Solutions & prevention
How clinical trials work: testing new treatments
Every medicine, vaccine and many procedures used today were once tested in clinical trials — carefully designed studies that check whether a new treatment is safe and works. Understanding how trials work helps make sense of health news and, for some people, decisions about taking part. This guide explains, in plain terms, what a clinical trial is, the phases a treatment goes through, how volunteers are protected, and what taking part involves in the UK. It is general education, not advice about any specific trial or treatment decision.
Education and reference only. This article explains how treatments work in plain language — it contains no doses and is not a substitute for advice from your doctor or pharmacist. Always discuss your own treatment with a qualified clinician.
What a clinical trial is
A clinical trial is a research study that tests a treatment in people to find out whether it is safe and whether it genuinely helps. Before any treatment reaches a trial, it goes through years of laboratory research to understand how it works and to check its safety as far as possible. A clinical trial is the crucial next step, because the only way to know for certain whether something helps patients — and what its side effects are — is to study it carefully in volunteers.

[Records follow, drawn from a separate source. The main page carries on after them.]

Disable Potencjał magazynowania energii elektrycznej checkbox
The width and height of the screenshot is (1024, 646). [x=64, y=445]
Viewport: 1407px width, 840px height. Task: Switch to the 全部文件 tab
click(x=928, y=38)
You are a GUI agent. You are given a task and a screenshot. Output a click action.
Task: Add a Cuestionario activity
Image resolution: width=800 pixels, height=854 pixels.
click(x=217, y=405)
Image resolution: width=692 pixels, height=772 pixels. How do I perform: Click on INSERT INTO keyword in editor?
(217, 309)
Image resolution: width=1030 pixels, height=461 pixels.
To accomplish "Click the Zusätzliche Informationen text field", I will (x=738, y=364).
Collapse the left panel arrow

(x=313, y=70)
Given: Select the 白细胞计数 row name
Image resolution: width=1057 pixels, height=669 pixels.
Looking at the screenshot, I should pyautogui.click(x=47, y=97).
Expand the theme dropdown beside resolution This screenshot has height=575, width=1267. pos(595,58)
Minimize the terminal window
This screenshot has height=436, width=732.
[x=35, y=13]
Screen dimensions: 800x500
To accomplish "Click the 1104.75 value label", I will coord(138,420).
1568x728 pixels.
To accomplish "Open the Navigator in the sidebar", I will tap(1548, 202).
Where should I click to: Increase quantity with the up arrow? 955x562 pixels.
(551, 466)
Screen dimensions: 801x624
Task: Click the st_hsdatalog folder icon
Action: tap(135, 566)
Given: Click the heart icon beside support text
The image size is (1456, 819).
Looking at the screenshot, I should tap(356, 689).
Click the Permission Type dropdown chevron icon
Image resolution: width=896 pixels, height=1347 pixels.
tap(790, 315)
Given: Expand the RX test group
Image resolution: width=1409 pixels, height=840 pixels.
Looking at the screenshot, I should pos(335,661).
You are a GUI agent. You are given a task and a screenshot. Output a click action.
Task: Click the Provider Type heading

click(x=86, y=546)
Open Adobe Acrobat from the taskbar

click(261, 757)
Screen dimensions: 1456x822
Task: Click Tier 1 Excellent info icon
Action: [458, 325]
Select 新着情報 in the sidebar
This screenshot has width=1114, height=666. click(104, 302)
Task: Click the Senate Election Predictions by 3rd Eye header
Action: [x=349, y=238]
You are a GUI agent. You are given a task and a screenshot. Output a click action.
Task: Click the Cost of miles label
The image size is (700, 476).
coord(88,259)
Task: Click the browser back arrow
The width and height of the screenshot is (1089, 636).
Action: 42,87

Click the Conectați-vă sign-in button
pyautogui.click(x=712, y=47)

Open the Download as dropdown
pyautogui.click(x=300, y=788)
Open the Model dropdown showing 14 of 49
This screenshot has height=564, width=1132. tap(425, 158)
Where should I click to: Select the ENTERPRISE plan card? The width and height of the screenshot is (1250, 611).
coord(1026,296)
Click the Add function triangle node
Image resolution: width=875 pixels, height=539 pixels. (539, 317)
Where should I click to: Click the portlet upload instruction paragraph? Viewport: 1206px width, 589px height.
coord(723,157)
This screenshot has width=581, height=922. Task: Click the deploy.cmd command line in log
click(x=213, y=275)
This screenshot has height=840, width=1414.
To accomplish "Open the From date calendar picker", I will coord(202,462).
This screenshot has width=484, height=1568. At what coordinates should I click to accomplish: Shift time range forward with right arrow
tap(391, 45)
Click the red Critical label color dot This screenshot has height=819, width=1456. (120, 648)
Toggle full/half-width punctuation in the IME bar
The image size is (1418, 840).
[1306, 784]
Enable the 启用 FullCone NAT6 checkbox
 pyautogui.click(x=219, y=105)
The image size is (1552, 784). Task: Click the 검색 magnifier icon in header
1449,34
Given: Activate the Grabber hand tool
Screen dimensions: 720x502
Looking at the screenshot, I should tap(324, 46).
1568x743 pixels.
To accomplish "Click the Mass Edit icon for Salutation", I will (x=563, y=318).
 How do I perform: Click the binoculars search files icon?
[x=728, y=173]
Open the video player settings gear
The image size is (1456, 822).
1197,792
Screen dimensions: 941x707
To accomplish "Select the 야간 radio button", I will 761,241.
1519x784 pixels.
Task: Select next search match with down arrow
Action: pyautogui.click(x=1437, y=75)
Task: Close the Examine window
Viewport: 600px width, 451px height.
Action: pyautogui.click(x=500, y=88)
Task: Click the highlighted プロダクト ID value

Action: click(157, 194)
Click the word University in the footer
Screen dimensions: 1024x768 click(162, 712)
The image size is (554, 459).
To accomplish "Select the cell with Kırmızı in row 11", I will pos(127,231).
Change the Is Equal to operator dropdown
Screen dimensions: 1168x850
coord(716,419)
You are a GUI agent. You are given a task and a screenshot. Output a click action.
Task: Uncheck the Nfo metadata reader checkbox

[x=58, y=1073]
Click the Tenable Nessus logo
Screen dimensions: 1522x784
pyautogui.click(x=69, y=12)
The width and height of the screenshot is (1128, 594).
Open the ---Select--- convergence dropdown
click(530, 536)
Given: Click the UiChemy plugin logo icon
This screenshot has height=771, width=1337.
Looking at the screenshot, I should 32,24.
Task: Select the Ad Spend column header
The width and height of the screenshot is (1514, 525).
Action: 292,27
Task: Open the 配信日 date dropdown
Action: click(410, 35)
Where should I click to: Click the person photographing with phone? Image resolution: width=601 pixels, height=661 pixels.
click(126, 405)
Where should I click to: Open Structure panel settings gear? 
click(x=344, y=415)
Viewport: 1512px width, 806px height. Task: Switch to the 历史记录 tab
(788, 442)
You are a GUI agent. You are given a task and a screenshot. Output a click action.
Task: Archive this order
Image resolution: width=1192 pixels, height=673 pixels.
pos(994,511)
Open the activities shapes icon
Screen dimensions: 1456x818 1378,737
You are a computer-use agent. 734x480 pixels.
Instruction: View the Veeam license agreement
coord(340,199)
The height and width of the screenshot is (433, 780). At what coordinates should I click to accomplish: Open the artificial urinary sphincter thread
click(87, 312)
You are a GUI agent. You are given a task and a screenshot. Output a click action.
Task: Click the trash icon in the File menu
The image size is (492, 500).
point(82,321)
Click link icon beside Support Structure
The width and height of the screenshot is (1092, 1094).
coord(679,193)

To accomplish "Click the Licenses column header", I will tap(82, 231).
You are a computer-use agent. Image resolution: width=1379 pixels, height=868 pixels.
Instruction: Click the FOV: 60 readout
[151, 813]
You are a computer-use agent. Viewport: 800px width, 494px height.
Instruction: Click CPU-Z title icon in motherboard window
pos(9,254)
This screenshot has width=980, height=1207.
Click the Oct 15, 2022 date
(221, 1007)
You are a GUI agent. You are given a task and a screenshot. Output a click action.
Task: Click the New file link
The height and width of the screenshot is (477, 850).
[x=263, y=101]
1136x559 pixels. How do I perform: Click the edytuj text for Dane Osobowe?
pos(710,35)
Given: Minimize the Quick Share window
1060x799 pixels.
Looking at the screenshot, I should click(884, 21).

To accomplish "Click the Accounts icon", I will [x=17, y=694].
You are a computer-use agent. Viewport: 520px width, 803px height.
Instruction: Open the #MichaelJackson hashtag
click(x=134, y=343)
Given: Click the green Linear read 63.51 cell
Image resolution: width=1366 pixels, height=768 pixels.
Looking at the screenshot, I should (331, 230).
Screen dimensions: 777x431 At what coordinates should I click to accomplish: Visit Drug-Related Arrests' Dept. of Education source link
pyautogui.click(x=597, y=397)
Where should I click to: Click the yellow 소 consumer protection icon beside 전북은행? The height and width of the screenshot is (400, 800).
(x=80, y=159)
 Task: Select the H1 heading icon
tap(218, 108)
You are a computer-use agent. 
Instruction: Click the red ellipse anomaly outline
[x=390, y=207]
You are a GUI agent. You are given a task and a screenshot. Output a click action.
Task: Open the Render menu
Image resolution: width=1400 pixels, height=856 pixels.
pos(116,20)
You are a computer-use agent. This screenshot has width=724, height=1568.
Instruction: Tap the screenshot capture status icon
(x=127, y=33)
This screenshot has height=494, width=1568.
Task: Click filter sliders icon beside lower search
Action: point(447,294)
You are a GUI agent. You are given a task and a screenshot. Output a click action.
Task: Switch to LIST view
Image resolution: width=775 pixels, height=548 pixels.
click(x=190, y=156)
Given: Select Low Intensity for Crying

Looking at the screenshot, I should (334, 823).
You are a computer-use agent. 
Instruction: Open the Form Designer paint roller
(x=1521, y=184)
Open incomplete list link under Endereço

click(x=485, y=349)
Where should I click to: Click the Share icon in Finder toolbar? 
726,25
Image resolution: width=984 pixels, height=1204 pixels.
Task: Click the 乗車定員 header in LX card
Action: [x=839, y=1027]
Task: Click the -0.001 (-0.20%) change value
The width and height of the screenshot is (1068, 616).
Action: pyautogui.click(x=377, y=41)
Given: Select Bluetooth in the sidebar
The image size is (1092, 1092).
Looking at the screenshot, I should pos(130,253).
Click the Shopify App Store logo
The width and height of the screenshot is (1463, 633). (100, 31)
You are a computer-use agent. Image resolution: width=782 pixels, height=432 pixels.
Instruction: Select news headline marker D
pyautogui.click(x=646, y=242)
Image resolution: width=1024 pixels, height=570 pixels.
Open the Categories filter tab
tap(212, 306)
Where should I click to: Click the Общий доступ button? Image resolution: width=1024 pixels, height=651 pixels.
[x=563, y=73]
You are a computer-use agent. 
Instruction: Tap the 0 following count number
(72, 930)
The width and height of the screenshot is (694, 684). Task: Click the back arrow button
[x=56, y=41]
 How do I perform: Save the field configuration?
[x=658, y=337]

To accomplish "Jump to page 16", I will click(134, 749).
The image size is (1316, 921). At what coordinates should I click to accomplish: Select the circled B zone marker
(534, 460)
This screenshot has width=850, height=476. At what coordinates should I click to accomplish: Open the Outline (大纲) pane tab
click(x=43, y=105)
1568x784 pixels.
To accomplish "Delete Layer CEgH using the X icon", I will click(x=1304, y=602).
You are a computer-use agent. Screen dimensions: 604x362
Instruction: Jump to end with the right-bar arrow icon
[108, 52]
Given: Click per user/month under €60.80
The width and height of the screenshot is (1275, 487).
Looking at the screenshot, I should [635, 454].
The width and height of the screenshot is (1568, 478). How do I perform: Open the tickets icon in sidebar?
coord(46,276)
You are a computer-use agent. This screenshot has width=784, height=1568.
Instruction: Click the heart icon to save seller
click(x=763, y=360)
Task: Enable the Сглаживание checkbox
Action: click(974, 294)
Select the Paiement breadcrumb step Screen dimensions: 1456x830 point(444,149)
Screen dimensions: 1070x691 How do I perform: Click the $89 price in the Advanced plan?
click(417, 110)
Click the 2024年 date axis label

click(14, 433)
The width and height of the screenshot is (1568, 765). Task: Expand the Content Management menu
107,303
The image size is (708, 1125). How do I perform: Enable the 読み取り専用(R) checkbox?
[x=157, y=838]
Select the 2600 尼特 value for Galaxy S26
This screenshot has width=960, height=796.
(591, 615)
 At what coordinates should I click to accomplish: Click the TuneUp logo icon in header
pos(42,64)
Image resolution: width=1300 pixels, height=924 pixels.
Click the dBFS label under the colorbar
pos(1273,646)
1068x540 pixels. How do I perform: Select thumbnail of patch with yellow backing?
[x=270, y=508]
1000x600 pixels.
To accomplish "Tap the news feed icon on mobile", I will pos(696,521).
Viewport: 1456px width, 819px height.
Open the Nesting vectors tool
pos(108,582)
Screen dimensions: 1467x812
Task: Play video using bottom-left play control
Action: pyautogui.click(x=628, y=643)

Trials are not just for medicines; they also test vaccines, devices, operations, and even ways of preventing illness or organising care. The whole process is designed to answer clear questions reliably and safely, so that treatments shown to work can be offered widely and those that do not can be set aside.
The phases of a trial
New treatments usually pass through a series of phases, each answering a different question. Early first-in-human studies, sometimes called phase 1, test a treatment in a small number of people, focusing mainly on safety and how the body handles it. Phase 2 studies involve more people and look at whether the treatment seems to work and at side effects. Phase 3 trials are larger still, often comparing the new treatment against the current standard or a dummy treatment in many patients to confirm how well it works and how safe it is. Only after these steps can a treatment be considered for approval by regulators. After a treatment is in use, phase 4 studies continue to monitor its safety and effectiveness in everyday practice. Each phase builds on the last, and a treatment only moves forward if the evidence supports it.
How trials are made fair and reliable
Good trials use careful methods to make sure the results can be trusted. Many use randomisation, where a computer allocates volunteers by chance to receive either the new treatment or a comparison, so the groups are similar and the comparison is fair. Some use a placebo, a dummy treatment, to see whether the new treatment does better than no active treatment. Trials are often blinded, meaning the participants and sometimes the researchers do not know who is getting which treatment, which prevents expectations from skewing the results. These methods reduce bias and are why well-run trials are such powerful evidence. Results are analysed statistically to judge whether any benefit is real rather than chance, and findings are published so that others can scrutinise them and build on the knowledge.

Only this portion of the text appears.